The goal here is to have {{LATESTCOMIC}} be simplified by using said date math, and thus tax the wiki less.

Bylines

Well, non-wikipedians may not know that every page is editable, and many are left with the impression that explanations are written by some mysterious other. Well, why not let bylines, a la a newspaper or other journalistic enterprise, dispel both illusions.

{{byline}} can be used to give attribution to explanations. Whoever creates the page simply inserts the {{byline|TheirUsername}} in the explanation, so they can rightfully be acknowledged for their effort:

Authored by TheirUsername.

Later, if somebody else tweaks the explanation, they can (if they want) add their username to the byline, as in {{byline|TheirUsername|FixerUpper}}, so they too can be recognized:

Authored by TheirUsername, with additional contributions by FixerUpper.

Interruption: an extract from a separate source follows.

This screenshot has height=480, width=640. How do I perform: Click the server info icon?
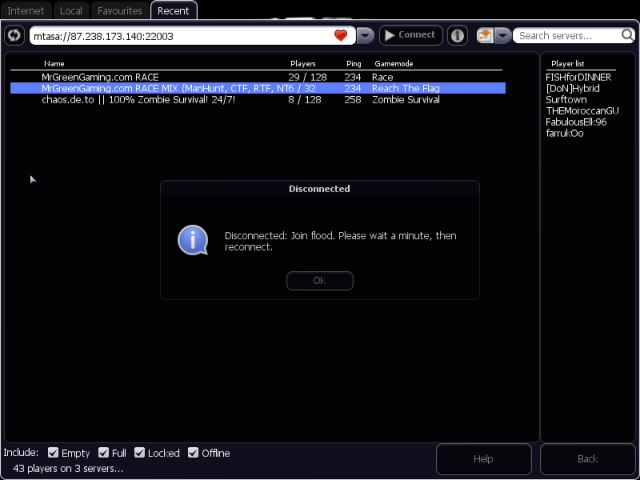[457, 35]
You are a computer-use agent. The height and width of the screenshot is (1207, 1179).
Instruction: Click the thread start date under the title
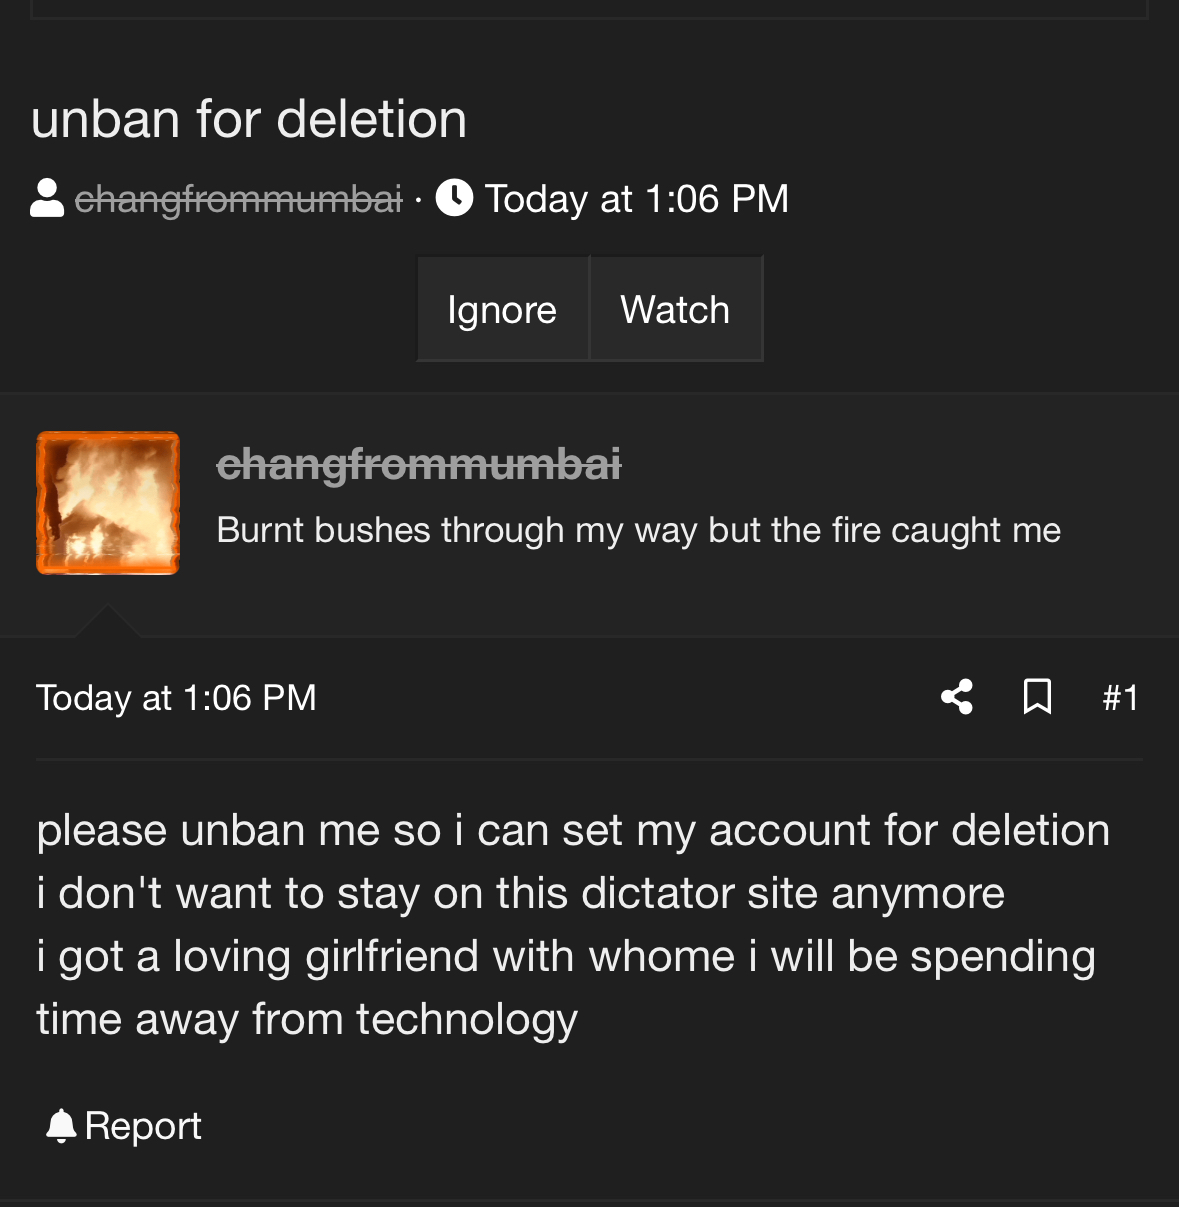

This can go on for a bit, if necessary, with more people, when they make a change, electing to put their name on the byline: {{byline|TheirUsername|FixerUpper|CosmeticCorrector}} which looks like this:

Authored by TheirUsername, with additional contributions by FixerUpper, and CosmeticCorrector.

... and so on.

What? Not the wiki way, I hear you say? Au contraire, mon frère. The wiki is in fact very diligent about keeping track of every single contributors's work; no change is truly anonymous (even if some changes are attributed to an IP address.) There's nothing conceptually different between this history and a byline, except the latter is manual and on the honor system. (And for those of you who would "trust, but verify", the history remains that verification to resolve any conflict that may arise... but I think we're all grown-ups here.) All the byline does is elevate attribution to the main page, as many other literary works do. Nowhere in the wiki code of conduct does it say your contributions must remain unattributed, part of a vox populi pâté, it only says that they may be edited, altered, etc. by other contributors. And, oh, by the way: they have attribution rights, too.